### PASSAGE GIVEN
§ §
0

I am working on a web application for an online library. I want to extract metadata from the PDF's that will be uploaded and for that I am using the nodejs library pdf.js-extract and multer-gridfs-storage for the upload. The problem is that I am receiving a PDF file (req.file) and the function requires a path or link to the PDF file and therefore shows the error

"TypeError [ERR_INVALID_ARG_TYPE]: The "path" argument must be one of type string, Buffer, or URL. Received type object"

I would like to know if there is a way to pass a file as a link, save the file locally temporarily or find another library that fits my needs.

This is my current code.

const PDFExtract  = require('pdf.js-extract').PDFExtract;

app.post('/upload', upload.single('file'), (req, res) => {
  const pdfExtract = new PDFExtract();
  const options = {};

  pdfExtract.extract(req.file, options, (err, data) => {
      if (err){
        res.status(404).send({ message: err });
      }
      res.status(200).send({ message: data });
  });
});

(Edit for clarification) I am using multer with gridFS to upload a file to mongoose.

const multer = require('multer');
const GridFsStorage = require('multer-gridfs-storage');

// Create storage engine
const storage = new GridFsStorage({
  url: mongoURI,
  file: (req, file) => {
    return new Promise((resolve, reject) => {
      crypto.randomBytes(16, (err, buf) => {
        if (err) {
          return reject(err);
        }
        const filename = buf.toString('hex') + path.extname(file.originalname);
        const fileInfo = {
          filename: filename,
          bucketName: 'uploads'
        };
        resolve(fileInfo);
      });
    });
  }
});
const upload = multer({ storage });

Solution inspired by Oliver Nybo

app.post('/upload', upload.single('file'), (req, res) => {
  const pdfExtract = new PDFExtract();
  const options = {};

  var readableStream = gfs.createReadStream({ filename : req.file.filename });
  var buff;

  var bufferArray = [];
  readableStream.on('data',function(chunk){  
      bufferArray.push(chunk);
  });
  readableStream.on('end',function(){
      var buffer = Buffer.concat(bufferArray);
      buff=buffer;
      pdfExtract.extractBuffer(buff, options, (err, data) => {
        if (err) {
          res.status(404).send({ message: err });
        }
        res.status(200).send({ message: data });
      });
  })
});
  • can't you just buffer the file to the function? Check https://stackoverflow.com/questions/19705972/buffer-entire-file-in-memory-with-nodejs – Carlos Alves Jorge May 07 '19 at 09:11
  • I'm looking into it but it seems like readFile and readFileSync also take paths, strings or buffers as a parameter. I am getting the same error using that. – Luis de la Cal May 07 '19 at 09:20

1 Answers1

1

According to multer's api documentation, you can use req.file.path to get the full path of the uploaded file.
§ §
### TASK SET
1. According to the thread on PDF metadata extraction, why does the original upload code produce the "TypeError [ERR_INVALID_ARG_TYPE]" error? Answer in one to three sentences.
2. Transcribe the thread on PDF metadata extraction from the words "pdfExtract.extract(req.file, options, (err, data)" up to and including the words "file to mongoose.".
The entries come from a separate, unrelated source.
§ §
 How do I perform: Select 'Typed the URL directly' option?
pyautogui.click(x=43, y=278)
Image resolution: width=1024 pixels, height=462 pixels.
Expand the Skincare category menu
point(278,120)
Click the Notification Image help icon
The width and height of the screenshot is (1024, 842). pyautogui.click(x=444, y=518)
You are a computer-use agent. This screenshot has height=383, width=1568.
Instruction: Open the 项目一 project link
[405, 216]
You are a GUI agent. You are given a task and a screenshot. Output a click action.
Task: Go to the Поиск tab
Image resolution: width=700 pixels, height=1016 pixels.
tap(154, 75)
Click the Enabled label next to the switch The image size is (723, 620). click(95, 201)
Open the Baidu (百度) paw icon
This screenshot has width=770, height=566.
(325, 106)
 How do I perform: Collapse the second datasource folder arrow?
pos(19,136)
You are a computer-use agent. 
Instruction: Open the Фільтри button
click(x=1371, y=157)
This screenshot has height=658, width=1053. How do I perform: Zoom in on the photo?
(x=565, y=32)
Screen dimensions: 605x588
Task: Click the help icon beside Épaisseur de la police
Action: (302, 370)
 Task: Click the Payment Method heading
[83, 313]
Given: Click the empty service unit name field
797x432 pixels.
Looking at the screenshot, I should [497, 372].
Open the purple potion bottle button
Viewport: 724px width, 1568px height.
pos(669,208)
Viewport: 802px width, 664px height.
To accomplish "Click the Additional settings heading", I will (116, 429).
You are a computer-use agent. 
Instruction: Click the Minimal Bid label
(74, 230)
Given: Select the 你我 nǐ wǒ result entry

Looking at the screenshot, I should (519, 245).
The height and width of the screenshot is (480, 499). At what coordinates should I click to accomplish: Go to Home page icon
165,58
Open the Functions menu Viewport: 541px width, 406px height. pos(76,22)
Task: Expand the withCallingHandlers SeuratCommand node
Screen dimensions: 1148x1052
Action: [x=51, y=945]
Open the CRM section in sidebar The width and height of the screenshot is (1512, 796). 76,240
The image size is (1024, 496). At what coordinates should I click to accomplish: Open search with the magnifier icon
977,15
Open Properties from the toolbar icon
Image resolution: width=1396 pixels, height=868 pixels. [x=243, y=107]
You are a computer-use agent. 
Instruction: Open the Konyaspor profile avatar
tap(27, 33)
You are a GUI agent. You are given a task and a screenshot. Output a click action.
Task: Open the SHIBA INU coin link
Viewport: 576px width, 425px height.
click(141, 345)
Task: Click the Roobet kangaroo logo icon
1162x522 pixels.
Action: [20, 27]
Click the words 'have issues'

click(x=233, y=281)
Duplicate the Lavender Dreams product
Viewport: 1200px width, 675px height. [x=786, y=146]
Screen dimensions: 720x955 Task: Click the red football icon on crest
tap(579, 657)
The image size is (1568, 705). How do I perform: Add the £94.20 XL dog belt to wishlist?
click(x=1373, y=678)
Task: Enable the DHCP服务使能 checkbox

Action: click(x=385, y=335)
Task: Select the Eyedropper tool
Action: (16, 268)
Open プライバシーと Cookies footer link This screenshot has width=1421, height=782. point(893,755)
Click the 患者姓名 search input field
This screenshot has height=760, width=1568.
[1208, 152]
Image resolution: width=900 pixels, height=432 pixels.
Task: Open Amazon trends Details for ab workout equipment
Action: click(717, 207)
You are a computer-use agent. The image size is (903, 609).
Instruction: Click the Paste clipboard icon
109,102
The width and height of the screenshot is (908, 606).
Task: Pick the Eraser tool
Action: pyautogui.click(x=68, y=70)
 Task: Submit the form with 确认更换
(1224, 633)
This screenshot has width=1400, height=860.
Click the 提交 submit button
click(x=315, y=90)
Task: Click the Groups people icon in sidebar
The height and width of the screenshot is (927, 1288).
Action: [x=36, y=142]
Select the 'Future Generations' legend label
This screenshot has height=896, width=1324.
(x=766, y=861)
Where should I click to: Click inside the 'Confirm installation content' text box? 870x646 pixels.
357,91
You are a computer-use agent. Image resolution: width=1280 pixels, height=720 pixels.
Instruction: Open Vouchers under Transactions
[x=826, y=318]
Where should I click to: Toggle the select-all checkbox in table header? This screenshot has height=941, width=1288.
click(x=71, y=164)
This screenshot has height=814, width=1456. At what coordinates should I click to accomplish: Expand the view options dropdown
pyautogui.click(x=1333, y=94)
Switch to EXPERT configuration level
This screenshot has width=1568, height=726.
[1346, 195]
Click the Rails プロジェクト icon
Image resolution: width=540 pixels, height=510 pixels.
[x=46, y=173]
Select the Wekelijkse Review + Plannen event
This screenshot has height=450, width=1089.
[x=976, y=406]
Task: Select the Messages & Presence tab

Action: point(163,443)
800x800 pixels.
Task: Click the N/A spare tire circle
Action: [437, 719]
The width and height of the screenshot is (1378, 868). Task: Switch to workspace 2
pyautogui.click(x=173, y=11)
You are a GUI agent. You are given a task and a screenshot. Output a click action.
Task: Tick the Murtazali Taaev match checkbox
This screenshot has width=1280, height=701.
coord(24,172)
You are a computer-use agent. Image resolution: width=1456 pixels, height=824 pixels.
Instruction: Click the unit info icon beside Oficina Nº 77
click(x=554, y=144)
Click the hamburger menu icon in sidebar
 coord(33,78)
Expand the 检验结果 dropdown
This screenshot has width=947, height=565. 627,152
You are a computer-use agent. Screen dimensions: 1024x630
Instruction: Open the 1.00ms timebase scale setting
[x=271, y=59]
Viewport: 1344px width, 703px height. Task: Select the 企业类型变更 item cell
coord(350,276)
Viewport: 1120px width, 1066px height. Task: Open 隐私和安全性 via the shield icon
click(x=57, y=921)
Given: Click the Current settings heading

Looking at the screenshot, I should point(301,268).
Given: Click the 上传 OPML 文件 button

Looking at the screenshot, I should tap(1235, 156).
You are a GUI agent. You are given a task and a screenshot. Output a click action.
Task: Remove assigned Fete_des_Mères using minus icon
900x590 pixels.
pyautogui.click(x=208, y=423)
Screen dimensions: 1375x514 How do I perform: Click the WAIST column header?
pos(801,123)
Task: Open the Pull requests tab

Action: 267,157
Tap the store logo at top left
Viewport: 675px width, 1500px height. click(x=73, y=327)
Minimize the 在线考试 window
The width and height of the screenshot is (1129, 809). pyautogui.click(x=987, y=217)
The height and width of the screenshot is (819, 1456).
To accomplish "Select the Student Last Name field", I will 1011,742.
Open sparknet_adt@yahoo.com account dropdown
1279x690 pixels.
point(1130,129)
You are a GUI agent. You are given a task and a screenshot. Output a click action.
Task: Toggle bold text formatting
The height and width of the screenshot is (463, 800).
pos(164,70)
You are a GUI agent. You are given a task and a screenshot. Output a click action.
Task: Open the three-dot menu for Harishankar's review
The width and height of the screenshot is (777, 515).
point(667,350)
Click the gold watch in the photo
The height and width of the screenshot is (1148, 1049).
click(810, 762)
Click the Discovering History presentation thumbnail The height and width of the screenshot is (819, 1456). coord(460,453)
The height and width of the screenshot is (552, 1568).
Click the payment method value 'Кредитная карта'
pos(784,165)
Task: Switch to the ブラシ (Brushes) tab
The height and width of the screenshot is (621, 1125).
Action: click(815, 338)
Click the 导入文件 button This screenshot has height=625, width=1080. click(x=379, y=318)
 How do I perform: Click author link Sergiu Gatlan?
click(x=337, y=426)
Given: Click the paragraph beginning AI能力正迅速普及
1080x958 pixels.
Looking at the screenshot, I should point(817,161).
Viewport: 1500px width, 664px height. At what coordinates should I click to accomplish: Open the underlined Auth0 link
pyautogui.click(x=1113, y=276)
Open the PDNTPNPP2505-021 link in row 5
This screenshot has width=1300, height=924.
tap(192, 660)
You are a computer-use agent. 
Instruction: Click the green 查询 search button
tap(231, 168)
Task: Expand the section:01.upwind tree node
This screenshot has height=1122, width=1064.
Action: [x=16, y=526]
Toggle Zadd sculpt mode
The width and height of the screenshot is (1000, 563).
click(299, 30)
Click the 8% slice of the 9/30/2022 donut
§ §
### TASK-BY-TASK ANSWERS
1. The extraction function requires a path or link to the PDF file, but the code passes it the uploaded file itself (req.file), which is an object. The function therefore rejects the argument and reports that the "path" argument must be a string, Buffer, or URL.

2.
pdfExtract.extract(req.file, options, (err, data) => {
      if (err){
        res.status(404).send({ message: err });
      }
      res.status(200).send({ message: data });
  });
});

(Edit for clarification) I am using multer with gridFS to upload a file to mongoose.